**Item-finding records**
━━━

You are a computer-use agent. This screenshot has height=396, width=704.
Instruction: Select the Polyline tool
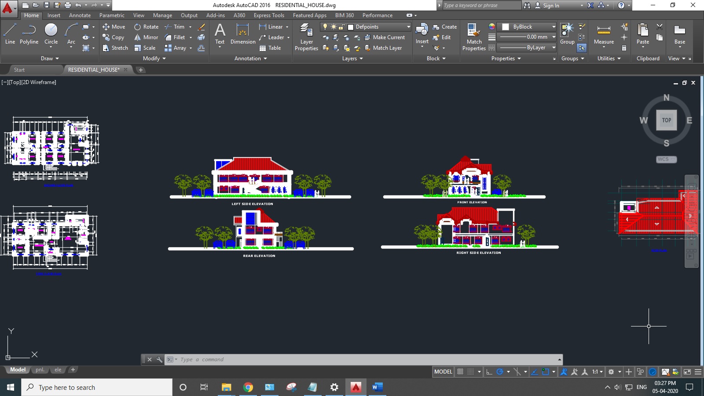tap(29, 34)
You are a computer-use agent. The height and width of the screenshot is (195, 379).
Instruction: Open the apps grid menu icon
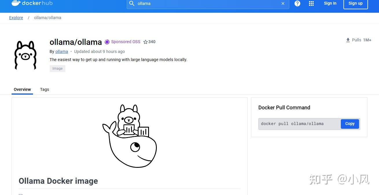click(311, 3)
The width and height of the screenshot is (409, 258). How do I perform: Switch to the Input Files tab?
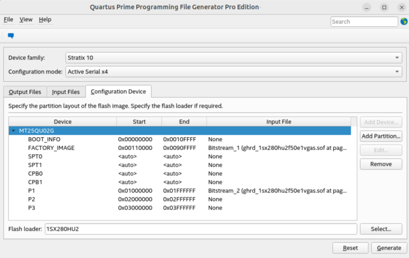pos(65,92)

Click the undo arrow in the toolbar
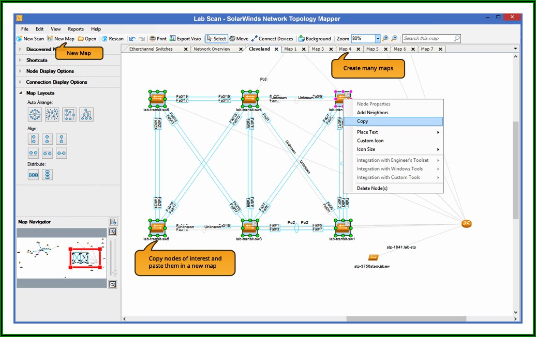pyautogui.click(x=132, y=39)
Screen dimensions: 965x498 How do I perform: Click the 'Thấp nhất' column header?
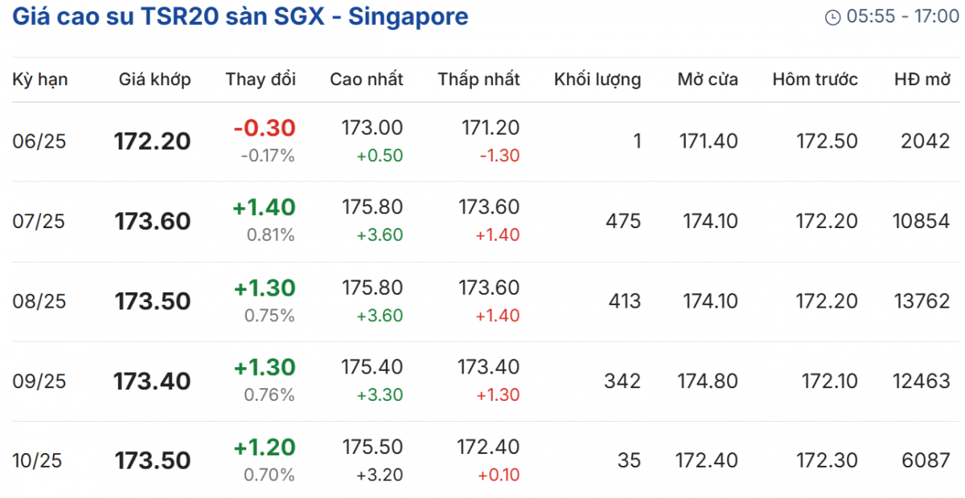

━━━

**TASK REQUIREMENTS**
Put every line of the items above into a numbered list, skipping blank lines. Leave the pictures out of your answer.

**TASK RESULT**
1. You are a computer-use agent. This screenshot has height=396, width=704.
2. Instruction: Select the Polyline tool
3. tap(29, 34)
4. You are a computer-use agent. The height and width of the screenshot is (195, 379).
5. Instruction: Open the apps grid menu icon
6. click(311, 3)
7. The width and height of the screenshot is (409, 258). How do I perform: Switch to the Input Files tab?
8. pos(65,92)
9. Click the undo arrow in the toolbar
10. pyautogui.click(x=132, y=39)
11. Screen dimensions: 965x498 How do I perform: Click the 'Thấp nhất' column header?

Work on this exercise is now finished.